While B.C. teachers voted last week to take their ban on extracurricular volunteering province-wide, some local teachers may be planning on defying the directive.
Maple Ridge Teachers’ Association president George Serra said he has already fielded questions from teachers concerned their colleagues might be violating the extracurricular ban, as well as from teachers concerned about the repercussions if they should continue volunteering.
Last week more than 21,500 teachers voted to adopt the B.C. Teachers’ Federation’s Bill 22 action plan, the provincial teachers’ union’s response to the Liberal Government’s back-to-work legislation, which ended the teacher’s job action last month. The action plan includes a ban on extracurricular volunteering, meaning teachers will no longer coach school sports teams or organize after-school events and productions.
Serra said any teacher who opposes the ban or is planning to defy it, had a chance to speak out against it at the MRTA’s general meeting last month, when local teachers voted in favour of their own voluntary extracurricular ban.
“If they had issues, the opportunity to speak against [the ban on extracurricular volunteering] was there,” he said. “But no one did. Not one person spoke against it. Of the 800 people there, there might have been five hands that went up against it, but I doubt there would have been 10.”
However, Serra said the provincial teachers’ union isn’t going to seek out and punish teachers for volunteering.
“At the end of the day, we’re not going to go after any teacher,” he said. “Even in past strikes, teachers that have crossed the picket lines haven’t [faced discipline].”
However, Serra noted those who defy the collective action of the union will usually end up being alienated by their fellow teachers.
“At the end of the day, they have to look their colleagues in the eye,” he said.
Just a week after the vote, the effects of the ban are already being felt by school sports teams.

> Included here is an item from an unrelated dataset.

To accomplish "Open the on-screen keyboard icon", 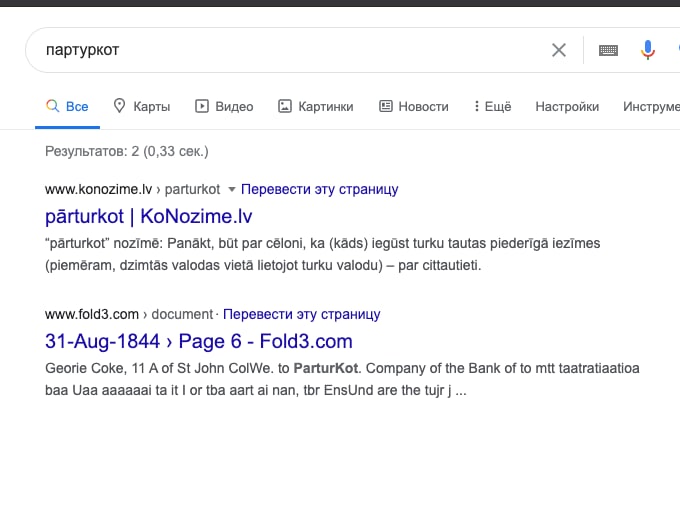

This week, B.C. School Sports announced it was cancelling the provincial championships for golf and mountain biking, while track and field is being considered. Currently, rugby, badminton, tennis, and girls’ soccer provincials are going ahead as scheduled.
However, Serra said the effects of the ban go far beyond school sports.
“There are very few teachers don’t incorporate volunteerism as part of their job,” Serra said. “There’s assemblies, concerts, intermurals, clubs.”
No teacher wants to ban extracurricular volunteering, but Serra said teachers have no other options left.
“We didn’t want to get to this point, but Bill 22 has given us no choice,” said Serra. “We have no right to strike, because the government has put us in this position.”